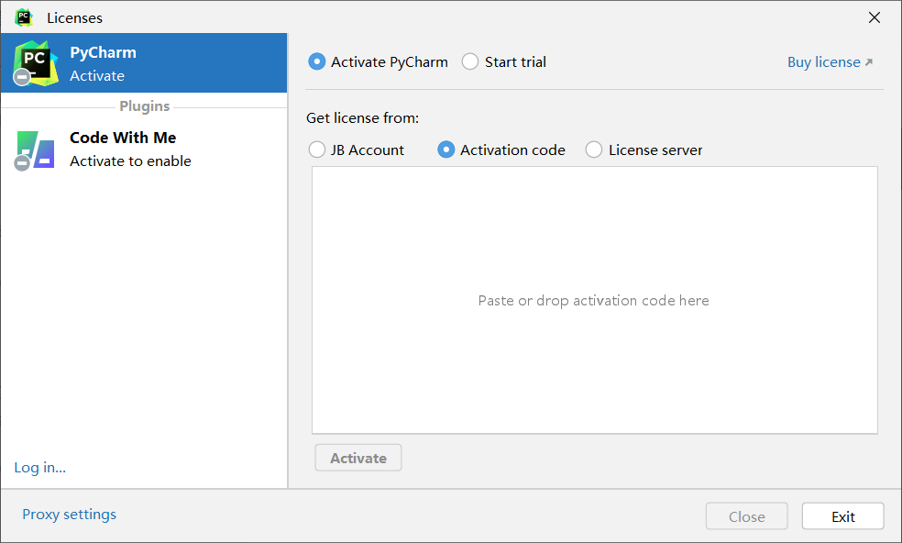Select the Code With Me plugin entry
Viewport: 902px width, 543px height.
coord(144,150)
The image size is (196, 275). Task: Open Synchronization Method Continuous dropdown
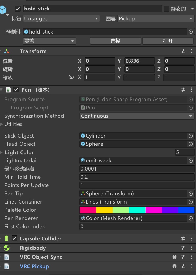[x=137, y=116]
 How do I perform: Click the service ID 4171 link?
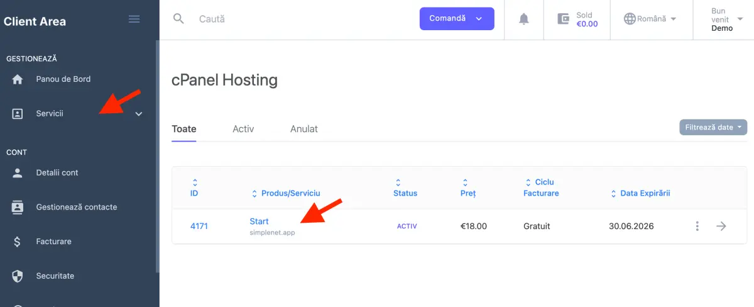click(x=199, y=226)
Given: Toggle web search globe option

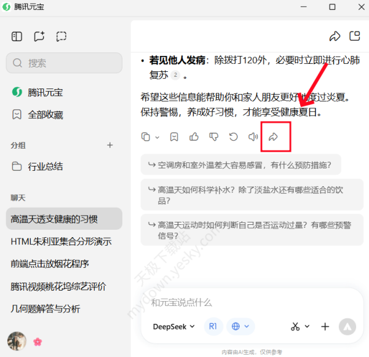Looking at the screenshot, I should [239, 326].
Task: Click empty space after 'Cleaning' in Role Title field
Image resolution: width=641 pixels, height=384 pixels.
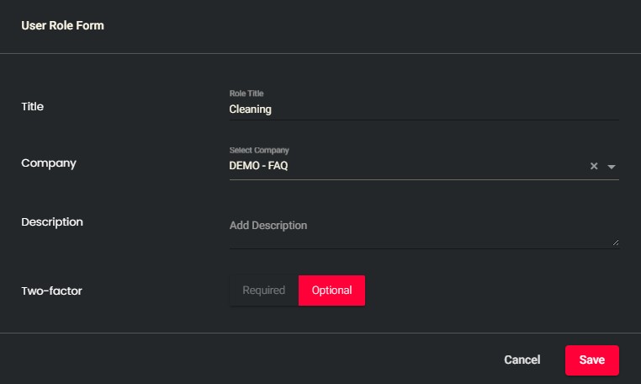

※ ※ ※

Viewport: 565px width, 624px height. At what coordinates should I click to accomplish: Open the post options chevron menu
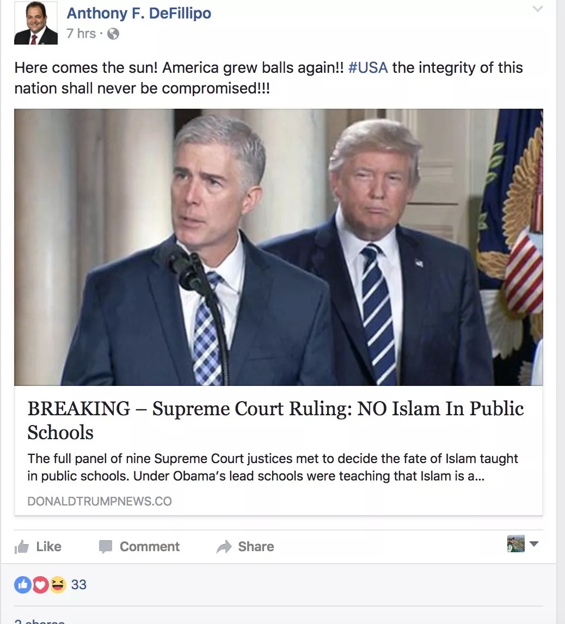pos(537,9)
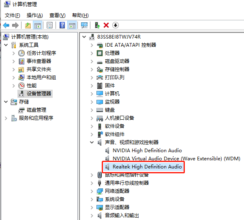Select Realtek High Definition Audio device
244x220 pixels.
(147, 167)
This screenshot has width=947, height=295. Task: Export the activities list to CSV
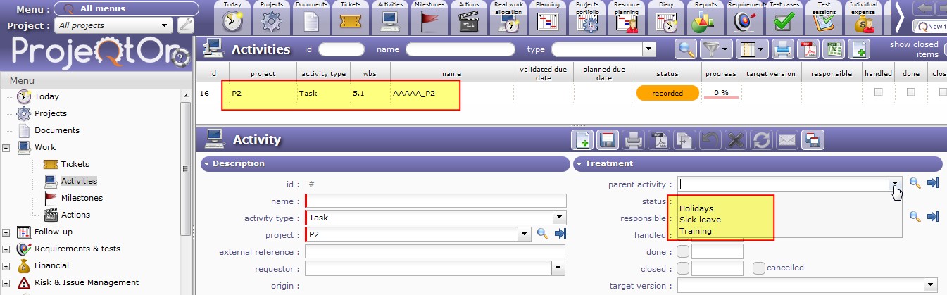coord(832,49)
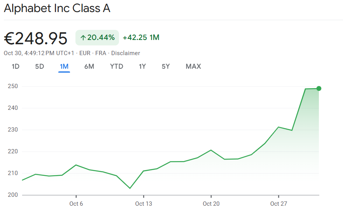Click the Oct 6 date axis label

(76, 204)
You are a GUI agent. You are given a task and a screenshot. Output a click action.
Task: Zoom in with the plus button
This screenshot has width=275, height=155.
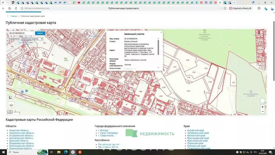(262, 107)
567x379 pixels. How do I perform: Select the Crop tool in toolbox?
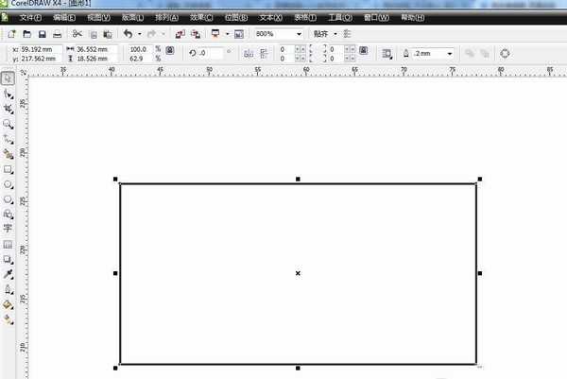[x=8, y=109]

※ ※ ※

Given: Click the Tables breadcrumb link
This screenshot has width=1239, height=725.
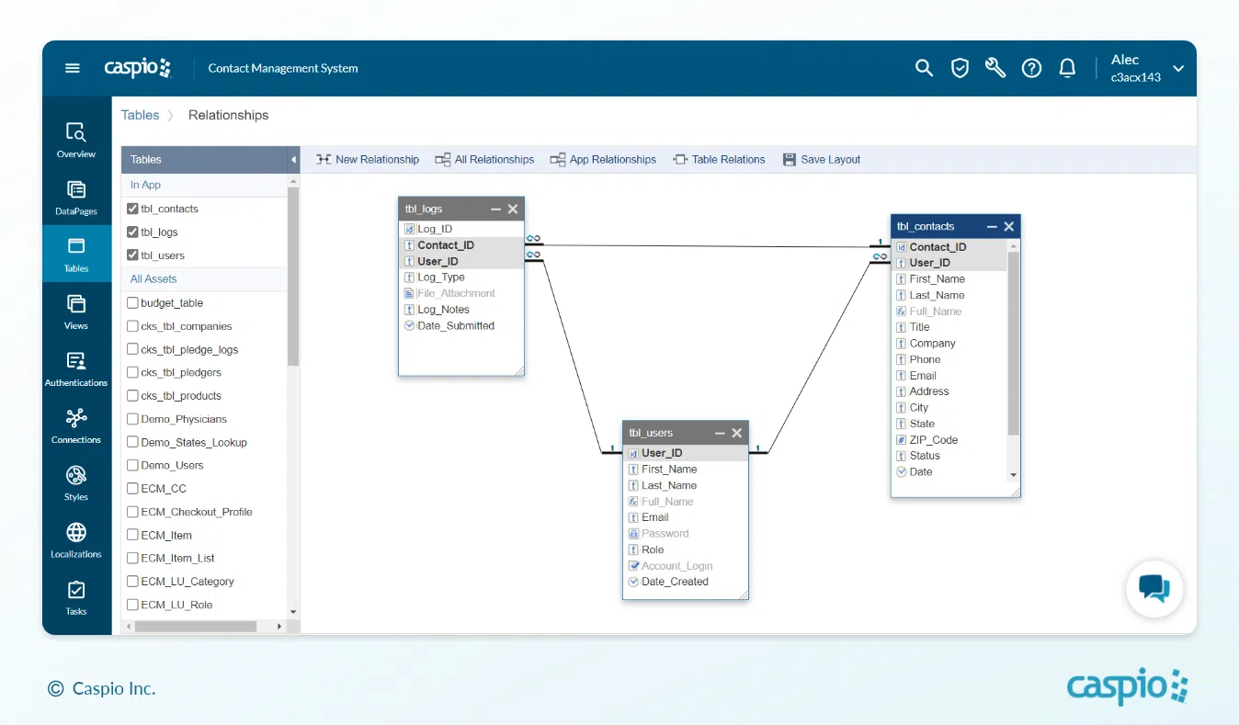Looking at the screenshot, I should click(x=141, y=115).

※ ※ ※

Directions for this task ▸ Every line above between the one containing "Given: Toggle web search globe option" and the one containing "Image resolution: width=641", those two included, is to be printed exactly. No pictures go into the copy.

Response to this task ▸
Given: Toggle web search globe option

Looking at the screenshot, I should [239, 326].
Task: Click empty space after 'Cleaning' in Role Title field
Image resolution: width=641 pixels, height=384 pixels.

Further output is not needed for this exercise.